Senator Lindsey Graham proposed $400,000 in earmarks to be given to South Carolina to deepen the Port of Charleston to allow for larger ships. DeMint says he is introducing a bill to keep earmarks from being necessary in cases like this. In the plan he addresses a harbor maintenance trust fund which can be tapped for the dredging. A summary released by DeMint’s office says he would allow states to choose, within the proper parameters, where to use the Harbor Maintenance taxes collected at their ports. Summary of Army Corps of Engineers Reform Act to be proposed.
DeMint says, “I just think we are past the point as a country where people at the state level can just say ‘I don’t care about our country, just send me the money.’ I’m afraid that’s what we are hearing from some people who know the corps is dysfunctional and inefficient, but they are not willing to do the necessary things to fix it.DeMint says it’s a good idea to deepen the Port of Charleston, but his focus is on the Corps of Engineers’ way of asking for money:
We would stop it, we would get rid of a lot of these backlog projects if they hadn’t had any money spent on them in five years, they would go away. Then we would get some objective commissions that were not political, similar to a BRAC (Base Realignment and Closure) process about our bases to try and remove it from a political process and try and get it focused on real water infrastructure needs.

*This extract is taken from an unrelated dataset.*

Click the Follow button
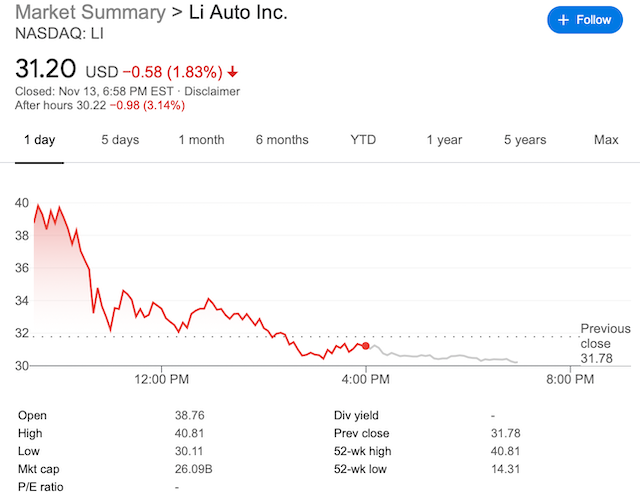This screenshot has width=640, height=494. click(x=584, y=20)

DeMint says, although they disagree on the earmark system, he says is thankful for Senator Graham’s support on corps reform and the port’s deepening. He says,
The port is one of those projects I consider meritorious. Clearly it’s good, not only for South Carolina, but for the country when our harbor can take the largest vessels in the world and we can move commerce. But, in order for that to work in the future, we need to make sure South Carolina doesn’t have to come begging politicians every year just to get part of their money back.
Senator DeMint says he is putting the final touches on the bill and will introduce it this week or next.